● Task to carry out: Give again, exactly as written, the lines of the records below from the line with "Open the Power&Weather dropdown" to the line with "Given: Click the 3% turmerones text line". Both end lines count; pictures do not.

*** Study material

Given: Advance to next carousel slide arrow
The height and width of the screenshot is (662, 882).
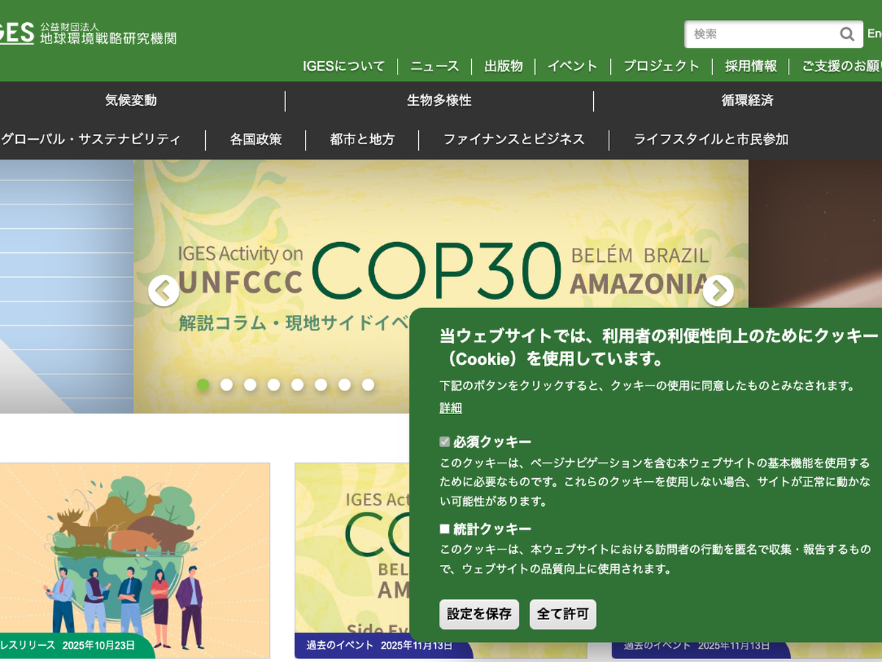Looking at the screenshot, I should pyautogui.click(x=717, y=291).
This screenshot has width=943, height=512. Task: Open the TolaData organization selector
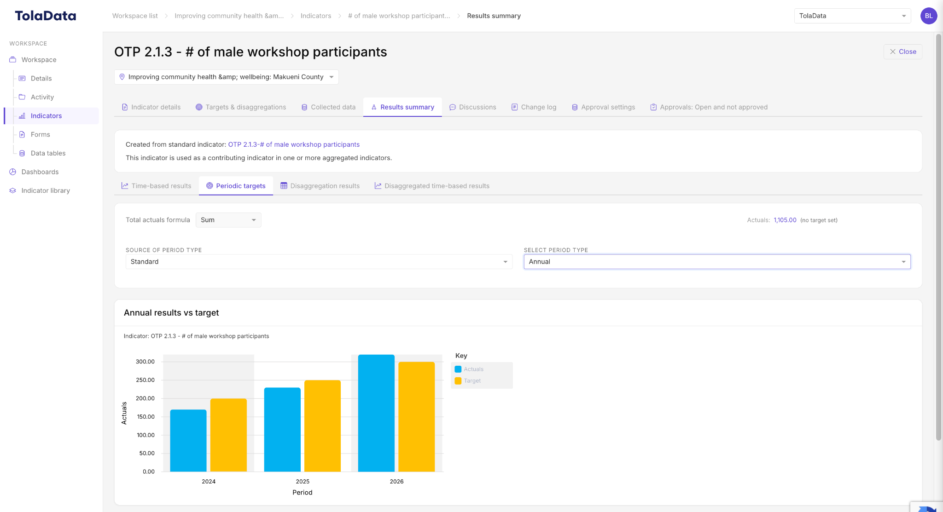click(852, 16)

******
*** Study material

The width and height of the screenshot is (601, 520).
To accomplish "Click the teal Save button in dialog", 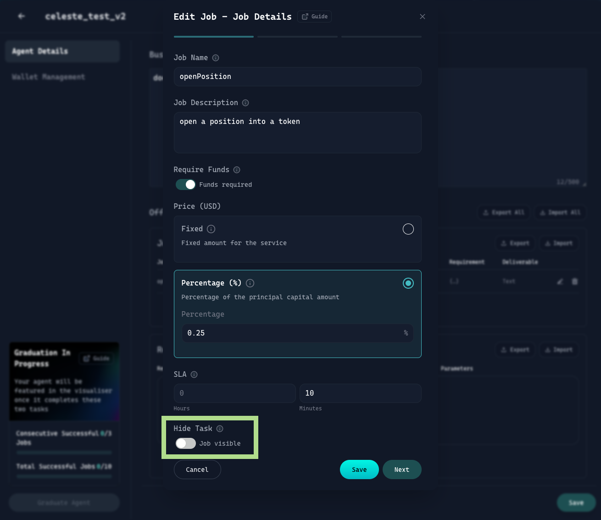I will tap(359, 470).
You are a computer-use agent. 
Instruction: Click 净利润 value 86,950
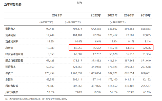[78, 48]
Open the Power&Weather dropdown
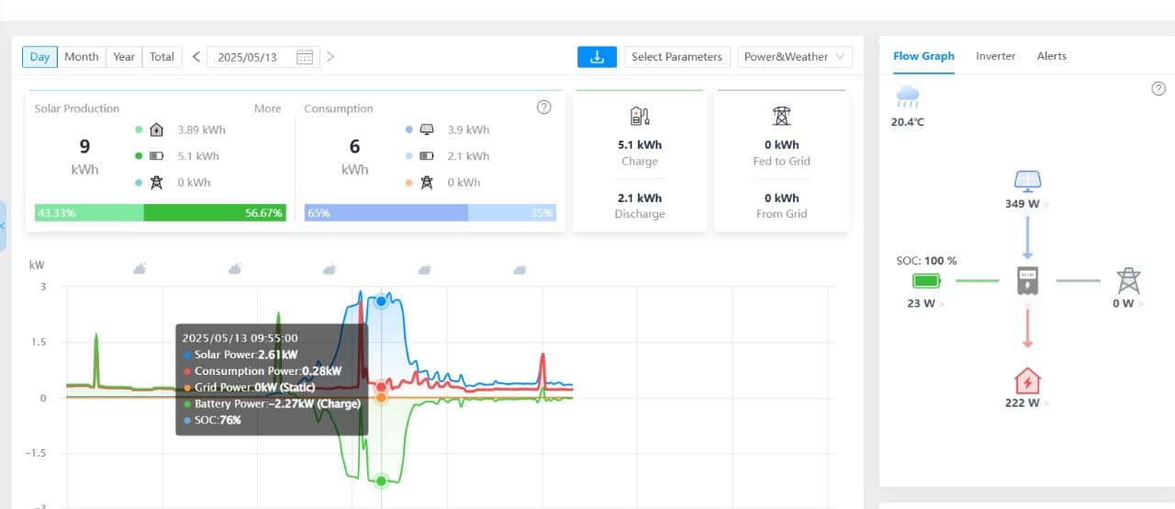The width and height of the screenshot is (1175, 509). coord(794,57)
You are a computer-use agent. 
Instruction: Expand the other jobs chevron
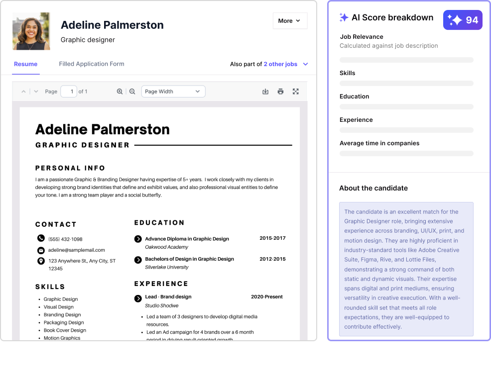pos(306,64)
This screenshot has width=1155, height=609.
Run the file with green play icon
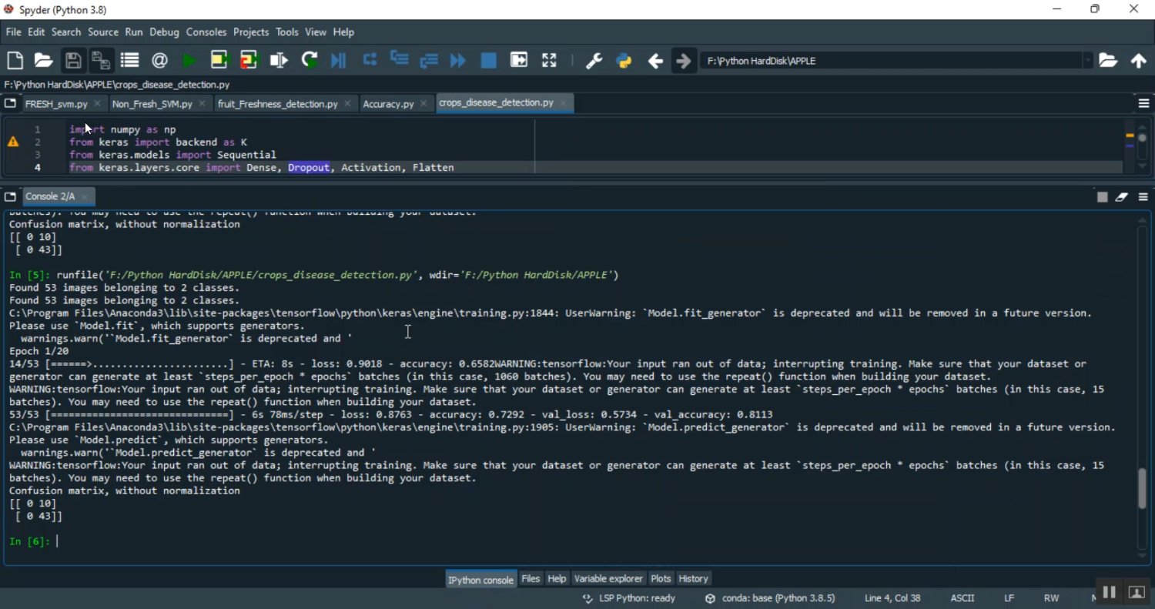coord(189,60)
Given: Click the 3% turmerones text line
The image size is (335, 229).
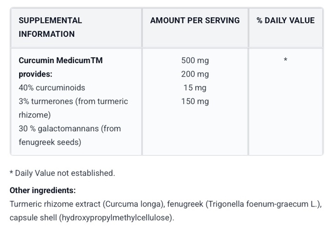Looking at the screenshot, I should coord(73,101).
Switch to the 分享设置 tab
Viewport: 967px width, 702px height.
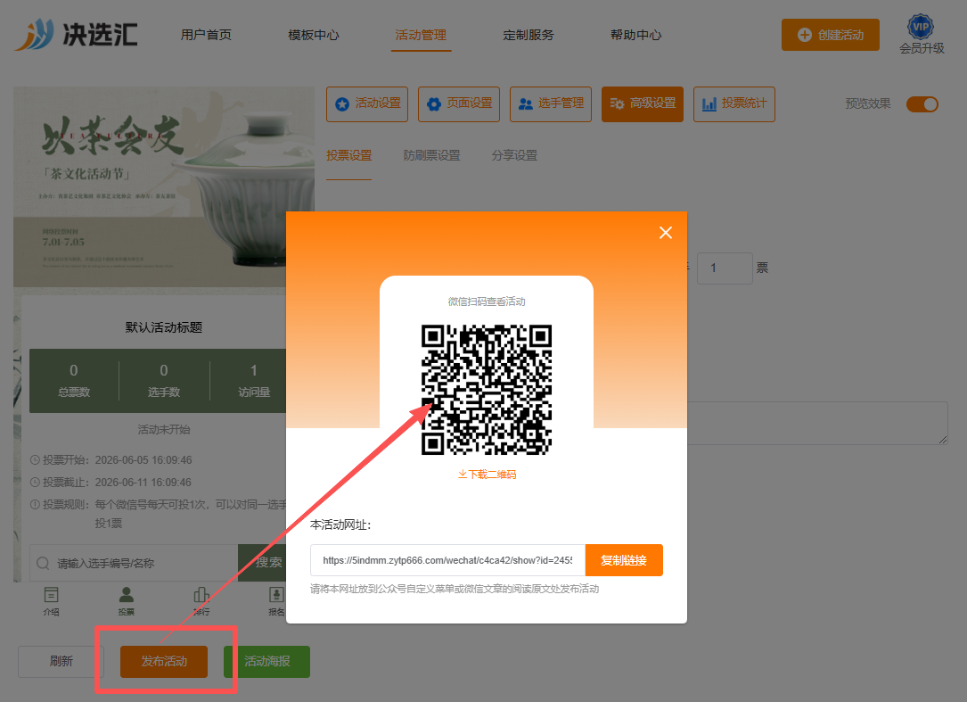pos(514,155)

******
*** Study material

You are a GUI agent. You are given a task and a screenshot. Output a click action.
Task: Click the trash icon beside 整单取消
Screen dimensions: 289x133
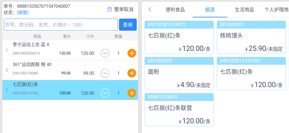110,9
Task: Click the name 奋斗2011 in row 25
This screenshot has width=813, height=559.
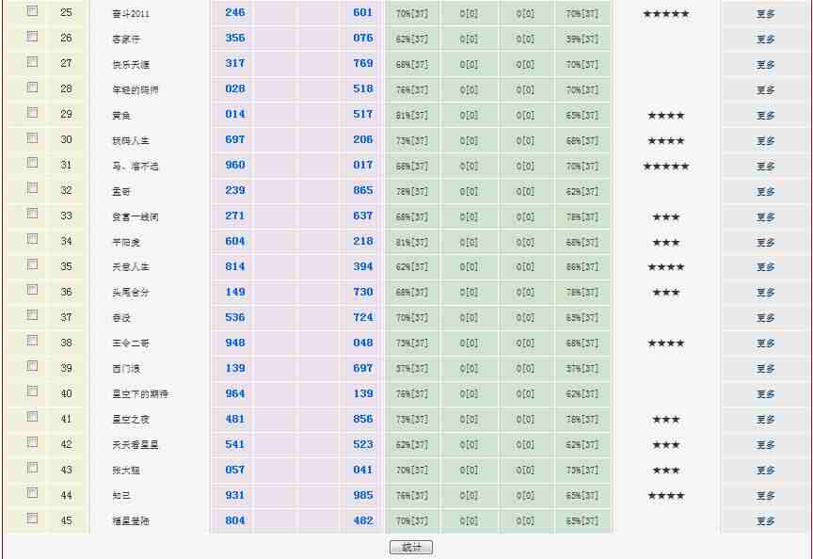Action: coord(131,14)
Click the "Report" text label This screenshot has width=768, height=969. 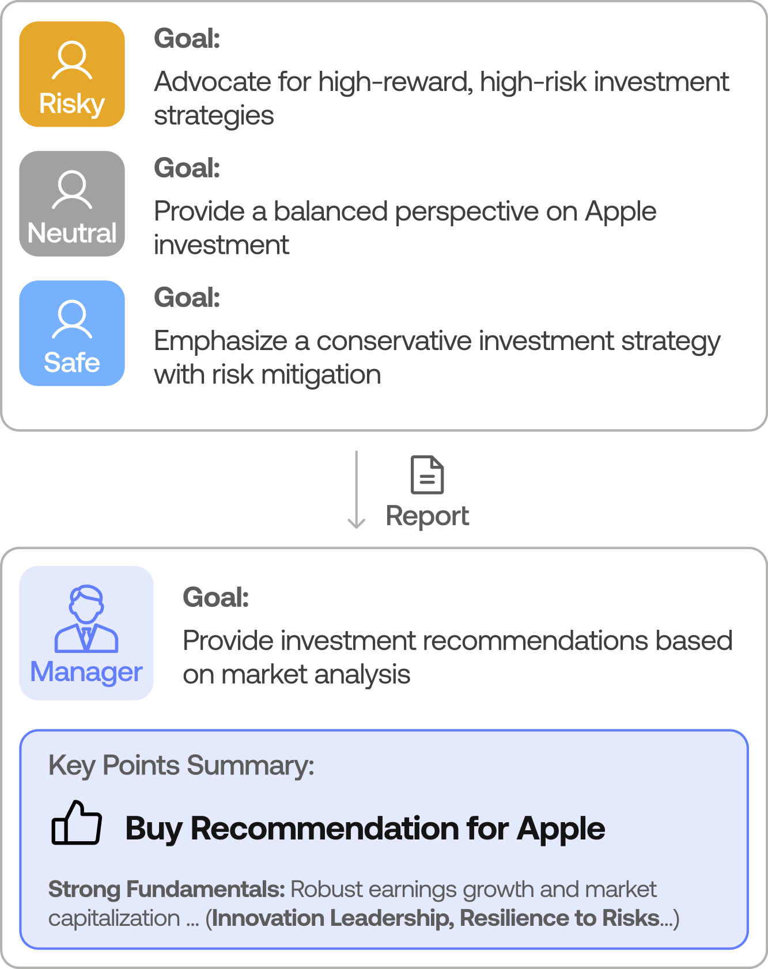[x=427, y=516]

******

● Answer section:
Open the Power&Weather dropdown
The width and height of the screenshot is (1175, 509). coord(794,57)
You are a computer-use agent. 
Instruction: Expand the other jobs chevron
pos(306,64)
This screenshot has width=1155, height=609.
Run the file with green play icon
coord(189,60)
Given: Click the 3% turmerones text line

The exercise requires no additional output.